In this keynote, Anna will challenge the obsession with growth for growth’s sake. She’ll ask the uncomfortable and thought-provoking questions agencies often avoid:
- Why do you want to grow?
- Who are your best clients and why?
- Why should clients buy from you?
“Most agencies say, ‘We could work with everybody’ – but there’s always a sweet spot, there’s always something, or a combination of things that you’re better at. Being known for something doesn’t mean being boxed in. It means standing out.”
🚀 Whether your focus is on selling services, nurturing relationships or pitching, Anna’s talk at Pipeline will help you ask the right questions, sharpen your sales approach, and help you drive sustainable growth.



Meet people who are interested in your story
Pipeline is a day that will help you get inspired, and meet other people you can learn from. We blend interactive talks and group discussion.
- We dot you around the venue so you can interact – and we mix up the groups so you meet different people.
- We poll you before the event to see what you want to talk about.
- We make sure all the talks are original and interesting. We facilitate questions and reflections throughout.
Who else will you meet? 👀
Here’s a few of the delegates we’re expecting. To see the full list, click here.
Pipeline – FAQs 💬
Q: What actually happens on the day?

We start the event at 9.30am, so try to arrive by 9.15am.

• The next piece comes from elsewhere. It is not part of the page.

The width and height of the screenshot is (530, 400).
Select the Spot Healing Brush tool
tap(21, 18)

The day’s format is pretty simple: you will spend some time hearing from guests with interesting stories that you can learn from, and you will also spend some time in small groups discussing your journey with like-minded agency leaders.

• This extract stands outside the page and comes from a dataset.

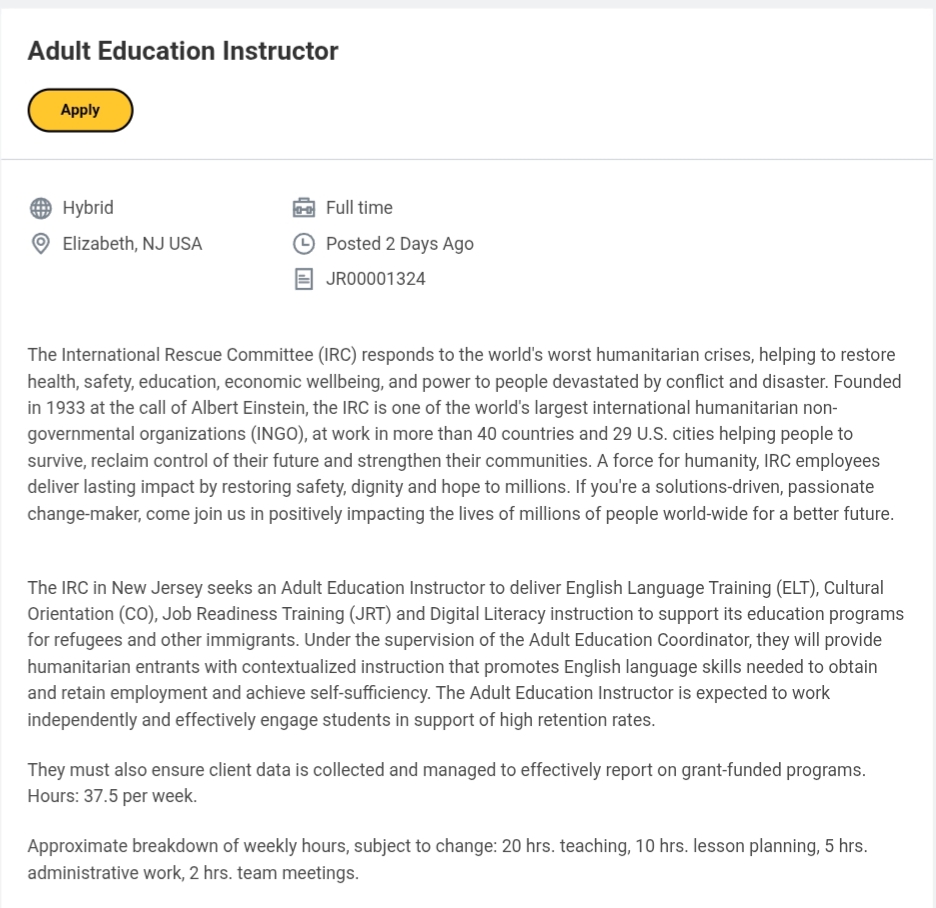Click the document icon beside job ID

304,280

The breakouts are hosted by an Agency Hackers facilitator who makes sure that everybody with something interesting to say gets heard. (We poll attendees before the event, so we know who to ‘pick on’ on the day.)
We will serve tea, coffee and sweet things to keep you going, but please eat a sandwich before you arrive.
Here’s some of the people you’ll meet at our Pipeline conference. You can view the full list here.
Q: Who will I hear from? Who are the speakers?

The people you’ll hear from all have interesting stories about marketing and new biz, and tactics you can adopt in your own agency.
We also decide who to spotlight based on the information we capture in the weeks before. (Look out for our emails!)
We will publish the line-up a few weeks before, but mostly we hope that you will trust us to select interesting folk from our audience. We find that the people who choose to attend our events are overwhelmingly on fascinating journeys that will resonate with you.
Also, the ‘talks’ aren’t really linear presentations. They’re more like structured case studies, with lots of questions and reflections from the audience.
You could potentially call them ‘fireside chats’, but these are not rambling cosy conversations. They are planned and structured. We put a lot of work into researching our guests, out of respect for your time.
Q: Who can attend?
This event is for anybody in your agency who cares about their marketing and new biz function.
That might be the person in charge of this area, the founder or owner, or it might be somebody else.